Preiser reported cases of rarifying osteitis of the scaphoid that were distinguished from a scaphoid fracture and suggested post-traumatic avascular necrosis [1, 2, 4]; after that, the condition was called Preiser disease [2]. Although Preiser’s original cases were questioned as they show a fracture and no sign of avascular necrosis [2], Preiser disease is still usually defined as post-traumatic avascular necrosis of the scaphoid without fracture. In this report, we also refer to post-traumatic avascular necrosis of the scaphoid as a Preiser disease.
Diagnosis and staging of Preiser disease are made using radiographic images. According to the classification by Herbert and Lanzetta, in the early stage, the radiological examination is normal (stage 1), and next, the ischaemic proximal pole appears relatively dense (stage 2), followed by collapse and cystic change (stage 3), and finally, progressive carpal collapse occurs (stage 4) [7]. However, in early cases, plain radiographs are not sensitive to enough to detect avascular necrosis.
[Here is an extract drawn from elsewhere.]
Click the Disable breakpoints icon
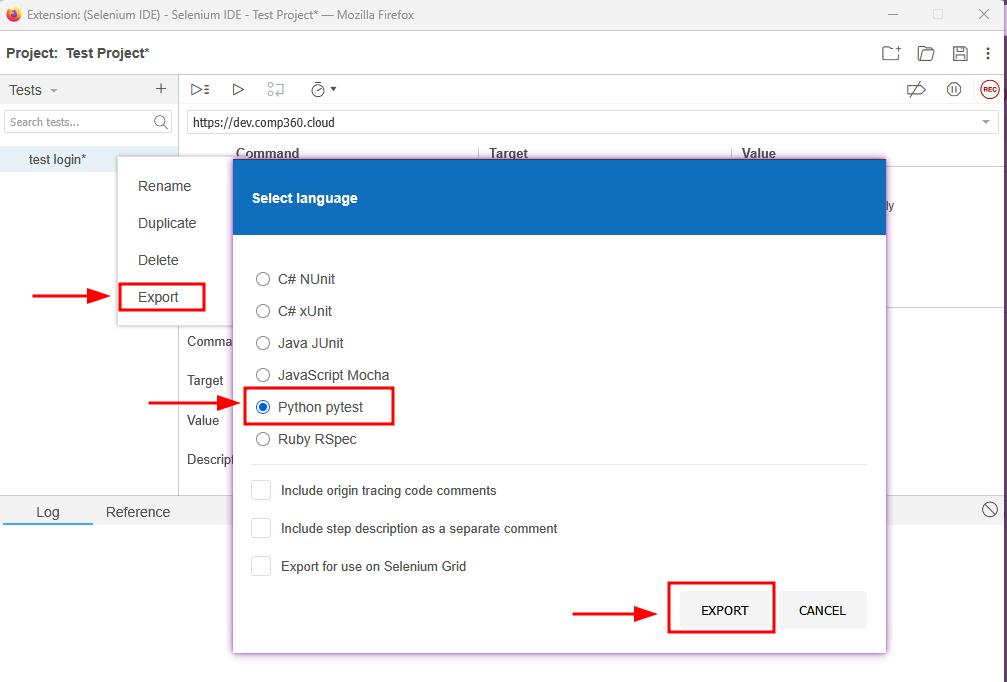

MRI with or without gadolinium administration is generally assumed to be the most sensitive modality to assess the vascularity of the scaphoid [8]. Classification based on MRI findings by Kalainov divided Preiser disease into two groups: diffuse ischaemia and necrosis of the scaphoid (type 1) and vascular changes present in only a section of bone (type 2) [9]. The findings of plain radiography and MRI in this report correspond to stage 3 of Herbert and Lanzetta and type 1 of Kalainov. There have been a few case reports of Preiser disease in children; however, none of them occurred in the scaphoid with immature ossification, like in this case. Therefore, radiographic images of this patient could not be compared with those of other cases. However, osteosclerosis and segmentation of the scaphoid in plain radiography and CT [1], and low intensity on both T1-WI and T2-WI on MRI [8, 10] were consistent with some radiographic feature of avascular necrosis of the scaphoid; therefore we diagnosed the patient with Preiser disease.
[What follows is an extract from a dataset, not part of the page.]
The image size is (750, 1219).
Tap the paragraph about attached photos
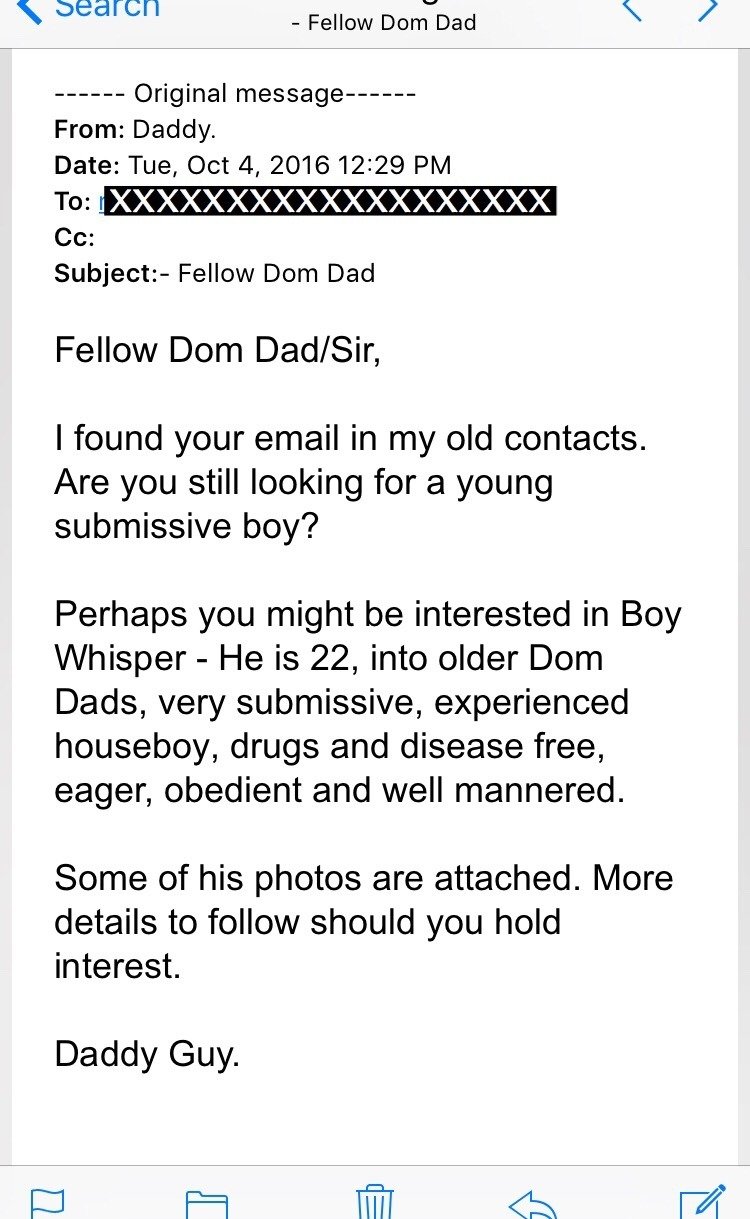tap(363, 921)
Various case reports and case series have been reported; however, therapeutic strategies for Preiser disease have not yet been standardised. Although a few reports have recommended conservative treatment for the early stage of Preiser disease [7, 9], recent reports have reported that immobilisation could not be indicated for adults Preiser disease [3, 11]. Surgical debridement [12], denervation [13], localised cortisone injection [9], closing radial wedge osteotomy [14], and vascularised or non-vascularised bone grafts [9, 15] have also been reported. Among them, vascularised bone grafting seems reliable for patients with stage 2 or 3 diseases [15,16,17]. For more aggressive cases, proximal row carpectomy or partial fusion, for example, four-corner fusion, was performed [3, 13].
The treatment for Preiser disease in children is unclear. We found four cases of Preiser disease in children [18,19,20,21]. One patient treated with a vascularised bone graft showed improvement in both clinically and radiologically [21]. Two patients treated with immobilisation showed a good clinical course [18, 20], and the last patient had no mention of the treatment [19]. The patients, in this case, were classified as stage 3 of Herbert and Lanzetta - recommended for vascularised bone grafting, and type 1 of Kalainov, which trends towards scaphoid collapse in adults. We chose conservative treatment because the patient was a child whose scaphoid was immature and pre-ossified. Lenoir reported that conservative treatment was only indicated in paediatric patients with spontaneous revascularisation [3]. Bergman also proposed that conservative treatment should be reserved for young patients, those with pauci-symptoms, and those at an early stage [22]. Since this is the first case report of Preiser disease before complete ossification of the scaphoid, we cannot say anything definitive about the treatment strategy. However, our experience suggests that conservative treatment may provide a cure for Preiser disease in children with immature ossification of the scaphoid without carpal collapse. Establishing a therapeutic strategy for Preiser disease in children requires the observation of even more cases.